**TEXTE FOURNI:**
33ème dimanche du temps ordinaire

Évangile (Lc 21, 5-19)

En ce temps-là, comme certains disciples de Jésus parlaient du Temple, des belles pierres et des ex-voto qui le décoraient, Jésus leur déclara : « Ce que vous contemplez, des jours viendront où il n’en restera pas pierre sur pierre : tout sera détruit. »

Ils lui demandèrent : « Maître, quand cela arrivera-t-il ? Et quel sera le signe que cela est sur le point d’arriver ? » Jésus répondit : « Prenez garde de ne pas vous laisser égarer, car beaucoup viendront sous mon nom, et diront : ‘C’est moi’, ou encore : ‘Le moment est tout proche.’ Ne marchez pas derrière eux ! Quand vous entendrez parler de guerres et de désordres, ne soyez pas terrifiés : il faut que cela arrive d’abord, mais ce ne sera pas aussitôt la fin. » Alors Jésus ajouta : « On se dressera nation contre nation, royaume contre royaume. Il y aura de grands tremblements de terre et, en divers lieux, des famines et des épidémies ; des phénomènes effrayants surviendront, et de grands signes venus du ciel.

Mais avant tout cela, on portera la main sur vous et l’on vous persécutera ; on vous livrera aux synagogues et aux prisons, on vous fera comparaître devant des rois et des gouverneurs, à cause de mon nom. Cela vous amènera à rendre témoignage. Mettez-vous donc dans l’esprit que vous n’avez pas à vous préoccuper de votre défense. C’est moi qui vous donnerai un langage et une sagesse à laquelle tous vos adversaires ne pourront ni résister ni s’opposer. Vous serez livrés même par vos parents, vos frères, votre famille et vos amis, et ils feront mettre à mort certains d’entre vous. Vous serez détestés de tous, à cause de mon nom. Mais pas un cheveu de votre tête ne sera perdu.

**JEU DE DONNÉES:**
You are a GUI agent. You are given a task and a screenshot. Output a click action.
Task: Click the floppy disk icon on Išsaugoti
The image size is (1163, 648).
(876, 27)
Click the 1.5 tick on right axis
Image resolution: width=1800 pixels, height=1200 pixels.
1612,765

**EXERCICE PROPOSÉ A:** Dans le passage de l'Évangile de Luc, de quoi certains disciples parlaient-ils quand Jésus leur a annoncé que tout serait détruit ?
**EXERCICE PROPOSÉ B:** Traduisez en anglais cette phrase du passage de l'Évangile de Luc : « Vous serez détestés de tous, à cause de mon nom. »

**RÉSULTAT OBTENU A:** Ils parlaient du Temple, des belles pierres et des ex-voto qui le décoraient.

**RÉSULTAT OBTENU B:** You will be hated by all because of my name.